Records from a collection

--*--

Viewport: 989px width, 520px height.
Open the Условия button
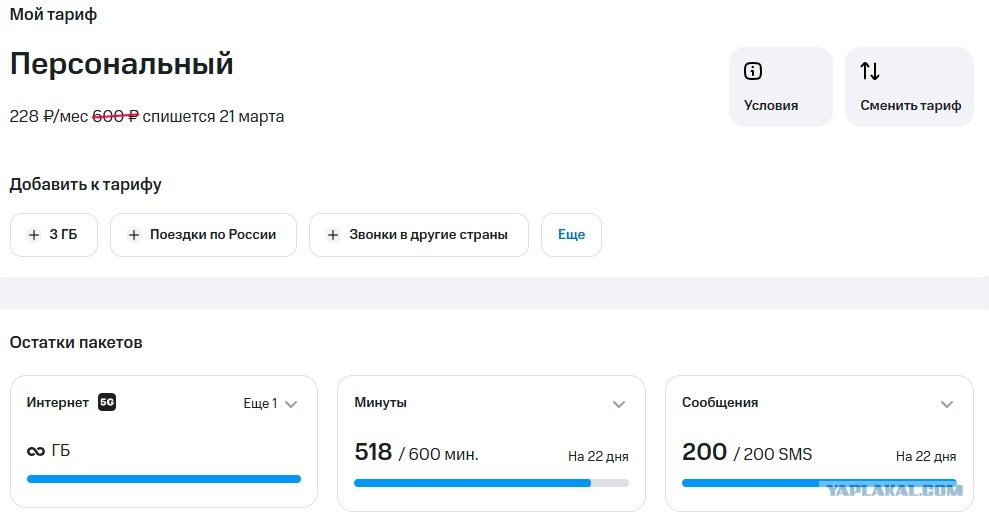(781, 86)
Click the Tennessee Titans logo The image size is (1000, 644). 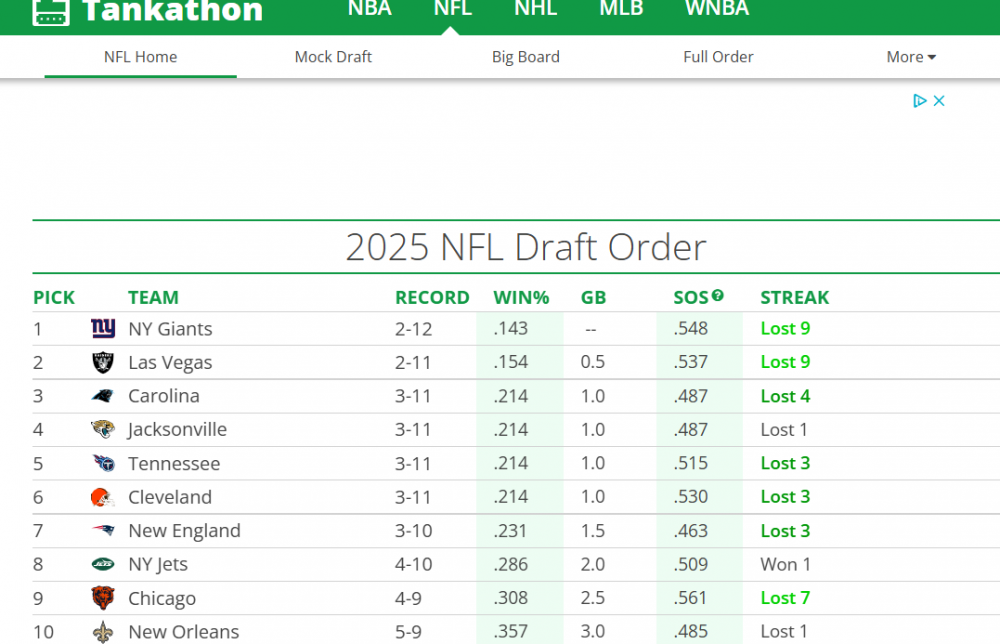(x=103, y=464)
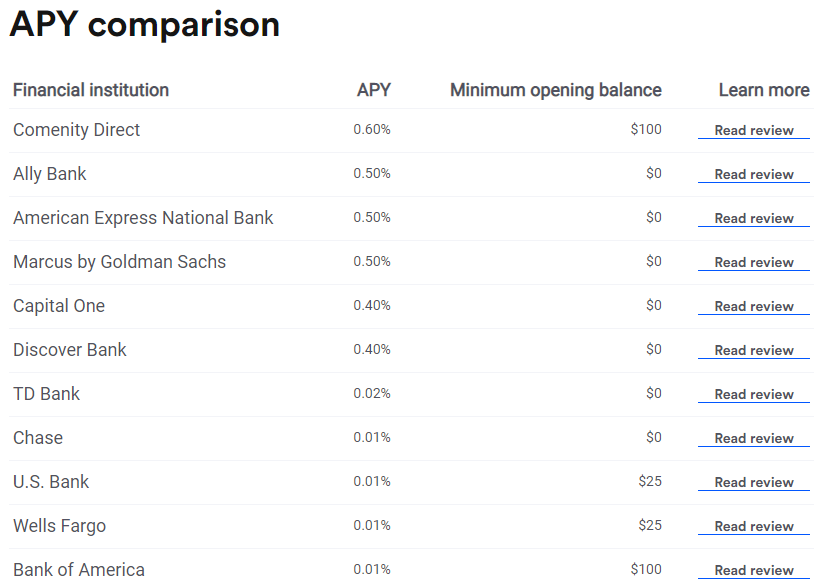This screenshot has height=584, width=833.
Task: Click Read review for TD Bank
Action: [753, 394]
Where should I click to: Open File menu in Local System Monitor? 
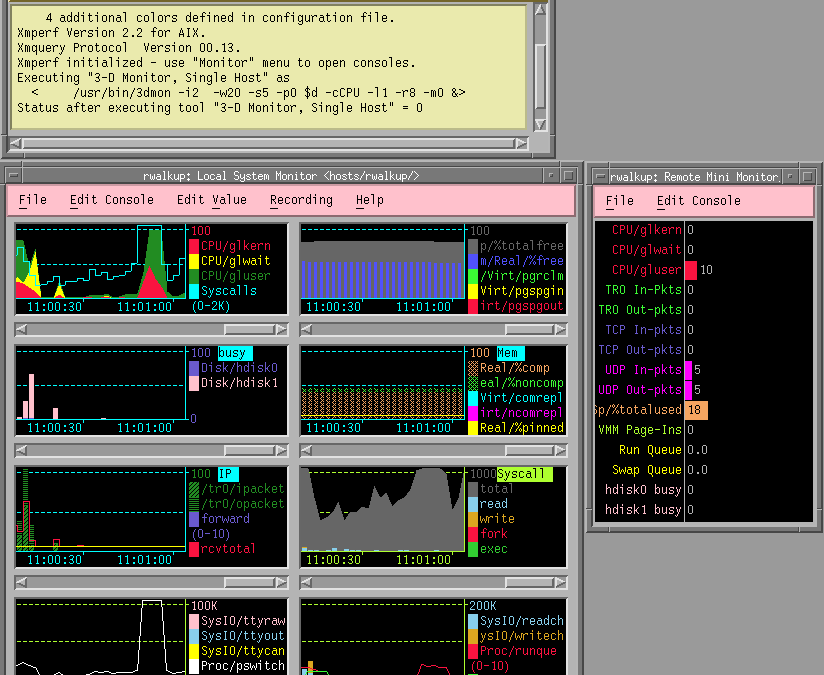click(33, 200)
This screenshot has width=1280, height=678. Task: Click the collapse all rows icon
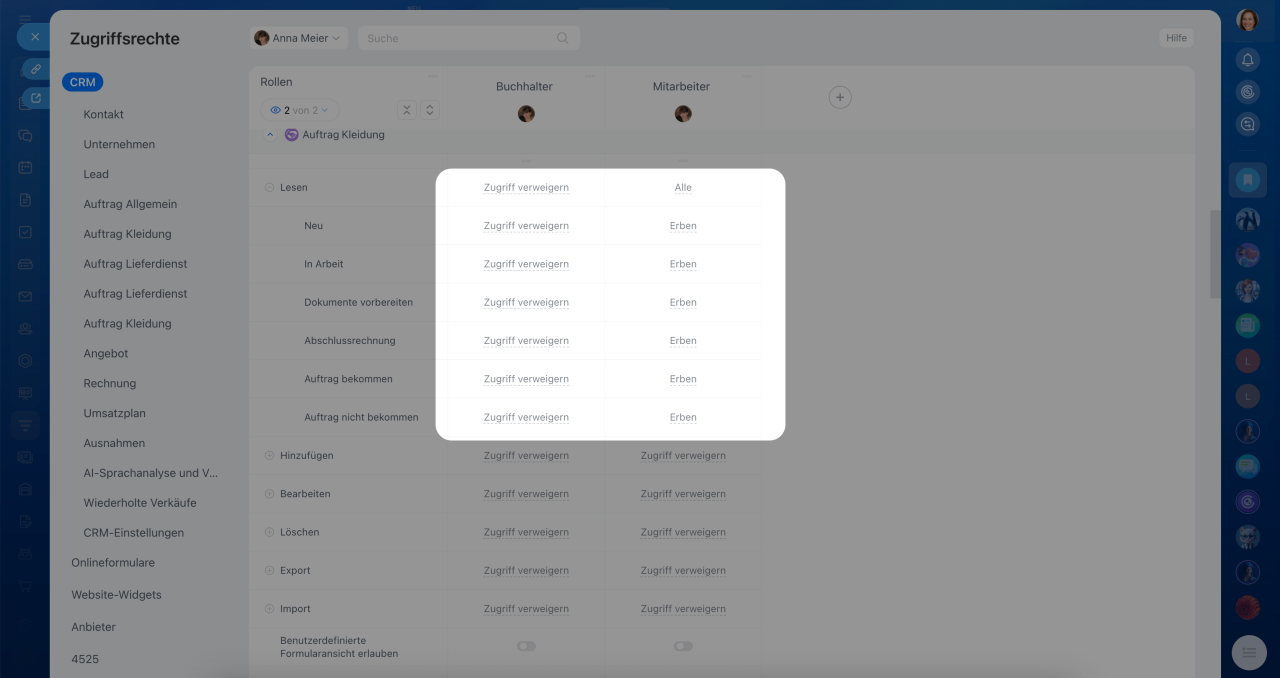click(x=406, y=110)
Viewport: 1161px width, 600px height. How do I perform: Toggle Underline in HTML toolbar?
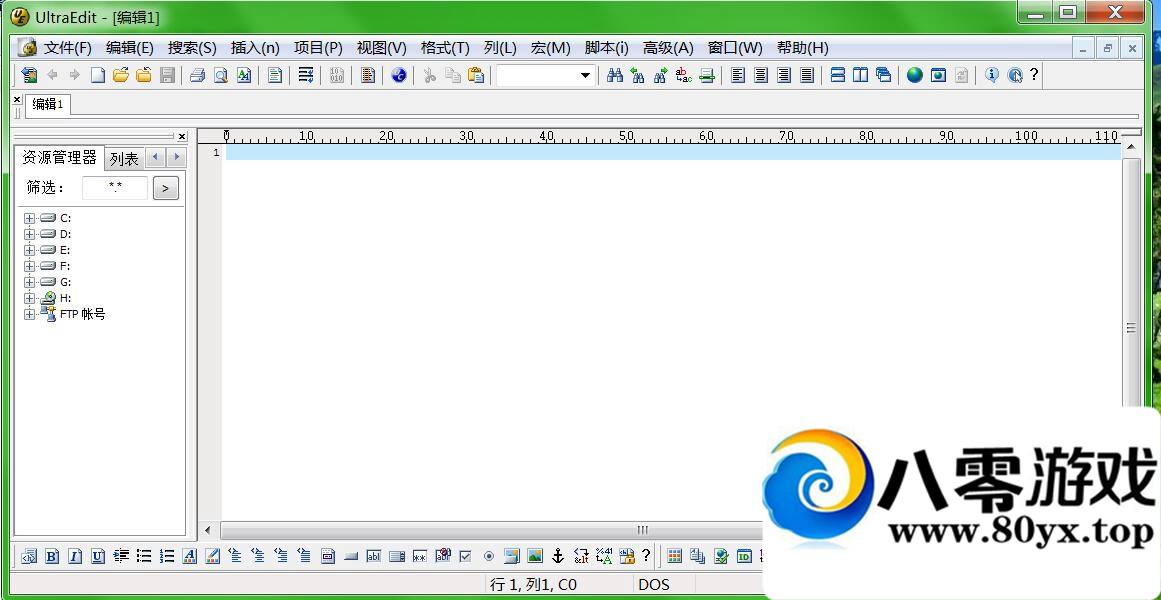click(98, 556)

--*--

Your goal: From the line holding "This screenshot has width=1280, height=678." to the final line of the data above, give each line again exactly, both ends included, and drop the pictures.

Answer to this task:
This screenshot has width=1280, height=678. Task: Click the collapse all rows icon
click(x=406, y=110)
Viewport: 1161px width, 600px height. How do I perform: Toggle Underline in HTML toolbar?
click(98, 556)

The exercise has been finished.